Records from a dataset:

※

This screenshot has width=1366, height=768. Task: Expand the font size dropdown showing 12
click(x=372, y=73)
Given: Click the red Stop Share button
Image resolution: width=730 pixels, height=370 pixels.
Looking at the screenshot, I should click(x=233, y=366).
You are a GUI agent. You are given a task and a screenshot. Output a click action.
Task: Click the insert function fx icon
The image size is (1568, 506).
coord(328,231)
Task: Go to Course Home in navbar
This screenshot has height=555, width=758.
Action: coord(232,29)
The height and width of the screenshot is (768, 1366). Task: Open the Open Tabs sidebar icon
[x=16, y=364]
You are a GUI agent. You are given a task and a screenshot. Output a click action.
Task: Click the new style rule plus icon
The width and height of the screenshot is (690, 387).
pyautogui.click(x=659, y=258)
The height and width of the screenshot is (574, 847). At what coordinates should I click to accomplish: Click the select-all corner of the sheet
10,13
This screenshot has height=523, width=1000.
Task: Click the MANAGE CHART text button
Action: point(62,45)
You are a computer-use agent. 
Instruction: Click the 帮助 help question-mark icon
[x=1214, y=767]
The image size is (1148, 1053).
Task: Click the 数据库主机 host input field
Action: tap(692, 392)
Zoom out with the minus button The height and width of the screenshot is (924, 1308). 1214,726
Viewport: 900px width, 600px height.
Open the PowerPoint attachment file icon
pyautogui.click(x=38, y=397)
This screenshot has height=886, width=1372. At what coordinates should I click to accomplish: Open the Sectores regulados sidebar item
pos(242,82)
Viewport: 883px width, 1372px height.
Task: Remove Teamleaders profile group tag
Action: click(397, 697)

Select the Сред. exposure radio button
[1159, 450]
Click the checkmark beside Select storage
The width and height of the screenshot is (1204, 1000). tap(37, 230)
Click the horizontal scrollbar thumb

※

Instructions for the task:
Every entry, written out exactly, is what the response should contain.

Expected output:
This screenshot has width=1366, height=768. Task: Expand the font size dropdown showing 12
click(x=372, y=73)
Given: Click the red Stop Share button
Image resolution: width=730 pixels, height=370 pixels.
Looking at the screenshot, I should click(x=233, y=366).
You are a GUI agent. You are given a task and a screenshot. Output a click action.
Task: Click the insert function fx icon
The image size is (1568, 506).
coord(328,231)
Task: Go to Course Home in navbar
This screenshot has height=555, width=758.
Action: coord(232,29)
The height and width of the screenshot is (768, 1366). Task: Open the Open Tabs sidebar icon
[x=16, y=364]
You are a GUI agent. You are given a task and a screenshot. Output a click action.
Task: Click the new style rule plus icon
The width and height of the screenshot is (690, 387).
pyautogui.click(x=659, y=258)
The height and width of the screenshot is (574, 847). At what coordinates should I click to accomplish: Click the select-all corner of the sheet
10,13
This screenshot has height=523, width=1000.
Task: Click the MANAGE CHART text button
Action: point(62,45)
You are a computer-use agent. 
Instruction: Click the 帮助 help question-mark icon
[x=1214, y=767]
The image size is (1148, 1053).
Task: Click the 数据库主机 host input field
Action: tap(692, 392)
Zoom out with the minus button The height and width of the screenshot is (924, 1308). 1214,726
Viewport: 900px width, 600px height.
Open the PowerPoint attachment file icon
pyautogui.click(x=38, y=397)
This screenshot has height=886, width=1372. At what coordinates should I click to accomplish: Open the Sectores regulados sidebar item
pos(242,82)
Viewport: 883px width, 1372px height.
Task: Remove Teamleaders profile group tag
Action: click(397, 697)

Select the Сред. exposure radio button
[1159, 450]
Click the checkmark beside Select storage
The width and height of the screenshot is (1204, 1000). tap(37, 230)
Click the horizontal scrollbar thumb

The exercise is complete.